Before that day, I thought I had heard every pro-life argument in the book. But this … this was tough for my 20-year-old heart to grasp.

And like a 20-year-old, I responded emotionally. I was angry. I denounced the Christian student organizations that sponsored the weeklong event. I argued with project volunteers, and when I was not able to sway them, I vowed to boycott the display.

“They have their rights,” I remember thinking, “and I have mine.”

Thankfully, others realized this, too, and instead of boycotting the Genocide Awareness Project they erected a wall of blankets and sheets around it in protest. They didn’t argue, and they didn’t fight. For a week they simply stood alongside members of an organization that threatened their right to choose, and in doing so, they restored my faith.

Faith, however, is not always unwavering.

It’s been 30 years since the Supreme Court ruled in favor of the plaintiff in the historic Roe vs.
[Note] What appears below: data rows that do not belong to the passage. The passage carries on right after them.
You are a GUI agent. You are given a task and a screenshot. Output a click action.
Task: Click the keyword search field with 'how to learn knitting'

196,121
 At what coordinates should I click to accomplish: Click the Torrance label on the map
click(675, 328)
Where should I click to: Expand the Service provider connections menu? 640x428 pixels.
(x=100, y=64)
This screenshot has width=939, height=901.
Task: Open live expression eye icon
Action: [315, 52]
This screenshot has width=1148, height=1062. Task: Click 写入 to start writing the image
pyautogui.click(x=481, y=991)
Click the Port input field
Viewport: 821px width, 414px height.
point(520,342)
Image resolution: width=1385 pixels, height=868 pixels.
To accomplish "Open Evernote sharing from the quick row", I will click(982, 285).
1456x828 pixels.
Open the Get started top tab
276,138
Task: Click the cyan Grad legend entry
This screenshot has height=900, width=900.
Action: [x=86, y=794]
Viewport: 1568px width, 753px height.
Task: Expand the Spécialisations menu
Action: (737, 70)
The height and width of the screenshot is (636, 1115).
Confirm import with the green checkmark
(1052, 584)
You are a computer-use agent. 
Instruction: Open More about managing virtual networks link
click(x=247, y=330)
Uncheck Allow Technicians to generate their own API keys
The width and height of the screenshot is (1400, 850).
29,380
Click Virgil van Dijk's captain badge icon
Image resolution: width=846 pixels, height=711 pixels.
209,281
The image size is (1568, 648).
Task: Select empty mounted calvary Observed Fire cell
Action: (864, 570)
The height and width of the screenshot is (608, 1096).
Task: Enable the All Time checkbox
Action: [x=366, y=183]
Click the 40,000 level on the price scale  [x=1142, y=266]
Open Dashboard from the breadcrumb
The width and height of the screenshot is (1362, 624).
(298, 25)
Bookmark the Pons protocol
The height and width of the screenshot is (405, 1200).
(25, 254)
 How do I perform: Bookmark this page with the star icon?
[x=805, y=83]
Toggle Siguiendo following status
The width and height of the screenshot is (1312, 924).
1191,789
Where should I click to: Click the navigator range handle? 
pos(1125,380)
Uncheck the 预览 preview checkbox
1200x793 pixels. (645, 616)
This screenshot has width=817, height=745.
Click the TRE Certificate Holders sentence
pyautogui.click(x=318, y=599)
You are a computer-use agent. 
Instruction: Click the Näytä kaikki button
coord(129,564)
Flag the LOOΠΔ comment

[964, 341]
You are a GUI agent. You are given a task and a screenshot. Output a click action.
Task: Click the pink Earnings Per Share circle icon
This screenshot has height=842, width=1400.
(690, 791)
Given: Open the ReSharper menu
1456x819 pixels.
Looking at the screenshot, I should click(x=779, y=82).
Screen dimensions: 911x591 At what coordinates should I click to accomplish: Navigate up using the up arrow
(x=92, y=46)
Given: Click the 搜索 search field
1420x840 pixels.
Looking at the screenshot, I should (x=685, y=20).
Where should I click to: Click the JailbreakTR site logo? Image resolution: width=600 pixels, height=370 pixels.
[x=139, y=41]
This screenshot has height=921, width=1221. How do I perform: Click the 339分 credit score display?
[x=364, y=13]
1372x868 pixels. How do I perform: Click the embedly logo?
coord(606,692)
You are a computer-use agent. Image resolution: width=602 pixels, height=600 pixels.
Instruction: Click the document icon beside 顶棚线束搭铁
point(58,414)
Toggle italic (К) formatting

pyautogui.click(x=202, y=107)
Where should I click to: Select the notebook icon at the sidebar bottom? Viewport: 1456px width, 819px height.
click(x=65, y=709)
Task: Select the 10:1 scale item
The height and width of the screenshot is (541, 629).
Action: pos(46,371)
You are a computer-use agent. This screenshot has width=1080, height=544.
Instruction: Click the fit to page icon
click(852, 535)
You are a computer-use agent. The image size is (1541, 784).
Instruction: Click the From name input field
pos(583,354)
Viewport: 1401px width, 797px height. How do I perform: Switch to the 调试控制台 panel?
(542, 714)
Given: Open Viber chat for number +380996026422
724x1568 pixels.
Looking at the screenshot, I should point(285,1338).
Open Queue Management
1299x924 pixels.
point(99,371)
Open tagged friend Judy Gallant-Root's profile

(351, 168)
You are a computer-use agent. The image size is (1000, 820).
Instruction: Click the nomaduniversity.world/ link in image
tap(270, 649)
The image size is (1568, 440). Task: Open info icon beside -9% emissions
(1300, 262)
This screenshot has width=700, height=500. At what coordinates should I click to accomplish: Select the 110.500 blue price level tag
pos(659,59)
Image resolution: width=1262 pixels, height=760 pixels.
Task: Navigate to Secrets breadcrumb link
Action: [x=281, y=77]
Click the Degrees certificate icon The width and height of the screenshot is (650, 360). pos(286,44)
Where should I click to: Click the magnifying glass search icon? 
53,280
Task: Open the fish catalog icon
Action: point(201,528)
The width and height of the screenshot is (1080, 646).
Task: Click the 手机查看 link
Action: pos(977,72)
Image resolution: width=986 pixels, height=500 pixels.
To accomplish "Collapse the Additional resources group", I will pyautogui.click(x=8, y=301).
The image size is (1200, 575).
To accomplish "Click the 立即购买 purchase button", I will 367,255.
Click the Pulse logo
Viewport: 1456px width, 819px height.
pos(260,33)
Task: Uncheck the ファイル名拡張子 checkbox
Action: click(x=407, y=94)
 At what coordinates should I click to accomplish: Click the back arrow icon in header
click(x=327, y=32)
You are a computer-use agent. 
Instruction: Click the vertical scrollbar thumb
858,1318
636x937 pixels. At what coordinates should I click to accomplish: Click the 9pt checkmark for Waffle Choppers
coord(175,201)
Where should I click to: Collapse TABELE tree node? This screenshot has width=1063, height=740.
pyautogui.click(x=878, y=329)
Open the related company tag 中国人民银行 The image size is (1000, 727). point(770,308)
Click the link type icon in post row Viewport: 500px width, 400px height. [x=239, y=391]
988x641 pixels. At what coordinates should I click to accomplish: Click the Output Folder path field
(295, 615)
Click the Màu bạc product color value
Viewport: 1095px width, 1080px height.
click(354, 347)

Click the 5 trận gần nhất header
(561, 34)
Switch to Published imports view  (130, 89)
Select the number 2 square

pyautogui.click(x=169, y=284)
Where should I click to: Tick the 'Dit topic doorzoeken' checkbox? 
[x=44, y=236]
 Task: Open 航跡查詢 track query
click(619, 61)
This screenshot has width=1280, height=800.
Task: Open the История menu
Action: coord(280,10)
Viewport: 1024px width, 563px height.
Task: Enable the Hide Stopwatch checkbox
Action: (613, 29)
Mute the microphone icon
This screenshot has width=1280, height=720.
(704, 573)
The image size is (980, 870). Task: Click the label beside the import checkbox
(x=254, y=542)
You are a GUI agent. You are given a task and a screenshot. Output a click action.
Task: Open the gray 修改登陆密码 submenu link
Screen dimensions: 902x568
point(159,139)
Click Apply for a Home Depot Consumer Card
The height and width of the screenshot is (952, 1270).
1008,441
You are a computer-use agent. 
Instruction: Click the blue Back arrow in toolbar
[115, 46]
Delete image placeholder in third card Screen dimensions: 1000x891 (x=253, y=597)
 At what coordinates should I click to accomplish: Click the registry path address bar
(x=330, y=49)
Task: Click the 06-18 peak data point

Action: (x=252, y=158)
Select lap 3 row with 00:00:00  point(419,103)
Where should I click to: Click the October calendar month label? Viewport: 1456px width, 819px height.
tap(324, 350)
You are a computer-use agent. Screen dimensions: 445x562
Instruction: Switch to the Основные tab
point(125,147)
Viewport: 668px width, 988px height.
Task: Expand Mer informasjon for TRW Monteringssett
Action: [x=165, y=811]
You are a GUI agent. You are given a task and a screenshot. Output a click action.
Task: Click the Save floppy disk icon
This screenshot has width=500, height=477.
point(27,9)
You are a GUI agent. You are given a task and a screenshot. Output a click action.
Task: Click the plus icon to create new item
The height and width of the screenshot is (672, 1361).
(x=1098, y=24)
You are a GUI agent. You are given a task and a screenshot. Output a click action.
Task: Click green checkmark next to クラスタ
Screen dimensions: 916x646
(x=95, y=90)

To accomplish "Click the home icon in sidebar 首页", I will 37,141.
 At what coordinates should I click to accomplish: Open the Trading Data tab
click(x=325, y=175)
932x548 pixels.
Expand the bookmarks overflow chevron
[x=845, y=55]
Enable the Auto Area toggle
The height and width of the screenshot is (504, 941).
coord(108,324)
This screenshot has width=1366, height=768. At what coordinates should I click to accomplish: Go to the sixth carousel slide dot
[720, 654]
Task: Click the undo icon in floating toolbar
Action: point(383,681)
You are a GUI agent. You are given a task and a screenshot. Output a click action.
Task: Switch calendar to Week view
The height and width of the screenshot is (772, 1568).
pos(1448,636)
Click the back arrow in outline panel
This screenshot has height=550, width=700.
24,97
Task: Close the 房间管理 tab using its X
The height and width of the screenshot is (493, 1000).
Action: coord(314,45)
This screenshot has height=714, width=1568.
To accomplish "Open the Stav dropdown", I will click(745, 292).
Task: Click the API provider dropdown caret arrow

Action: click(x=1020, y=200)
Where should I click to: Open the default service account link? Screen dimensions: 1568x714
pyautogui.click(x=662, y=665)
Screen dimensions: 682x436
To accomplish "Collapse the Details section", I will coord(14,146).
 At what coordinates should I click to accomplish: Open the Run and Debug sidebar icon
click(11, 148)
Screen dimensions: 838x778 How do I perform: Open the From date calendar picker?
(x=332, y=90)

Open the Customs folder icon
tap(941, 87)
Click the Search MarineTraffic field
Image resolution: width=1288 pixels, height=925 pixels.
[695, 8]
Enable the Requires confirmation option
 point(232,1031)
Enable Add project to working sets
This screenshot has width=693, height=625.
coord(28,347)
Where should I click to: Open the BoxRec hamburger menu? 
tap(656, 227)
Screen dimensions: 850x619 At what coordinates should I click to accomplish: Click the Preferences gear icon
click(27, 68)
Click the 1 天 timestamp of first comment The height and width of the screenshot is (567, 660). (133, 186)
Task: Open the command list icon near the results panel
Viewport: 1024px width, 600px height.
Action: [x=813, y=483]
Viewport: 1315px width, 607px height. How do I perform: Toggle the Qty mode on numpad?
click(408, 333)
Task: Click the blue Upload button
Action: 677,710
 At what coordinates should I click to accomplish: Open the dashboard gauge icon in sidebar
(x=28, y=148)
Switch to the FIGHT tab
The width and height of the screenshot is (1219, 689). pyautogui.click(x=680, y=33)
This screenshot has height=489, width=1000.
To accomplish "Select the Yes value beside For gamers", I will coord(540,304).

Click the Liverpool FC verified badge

Wade, and abortion is still at the forefront of American politics. President Bush on Sunday declared Jan. 19 a National Sanctity of Human Life Day. Democrats will counter that move today, the anniversary of the decision, with a first-ever joint appearance by all major Democratic presidential candidates at a fund-raising dinner for NARAL Pro-Choice America, the country’s top reproductive rights advocacy group.

I met Sarah Weddington, the Austin, Texas attorney who argued the case for a woman’s right to have an abortion, in the winter of 1998. At the time, I was a sophomore at OSU and a member of the Women’s Leadership Conference Committee. Weddington was our keynote speaker.

When our committee chair announced with great enthusiasm that Weddington had agreed to speak, I remember thinking, “Sarah who?” Little did I know …

When I met her several months later, I found Weddington to be a gentle woman, proud and tall and wise. I thought then that she must be one of the strongest women in the world. And she might be.

Because when I look at the war being fought over abortion, when I listen to Bush preach about the rights of a body he does not have and see Christians act out of hatred and not compassion and remember the Genocide Awareness Project, that is when I think that people who have faith in their convictions, who have passion, who stand proud in the face of adversity, these people shine like the sun.

The battle over abortion will surely continue.

And taking my inspiration from that day in Corvallis, I will stand strong. Because I believe in the right to choose, whatever that choice may be.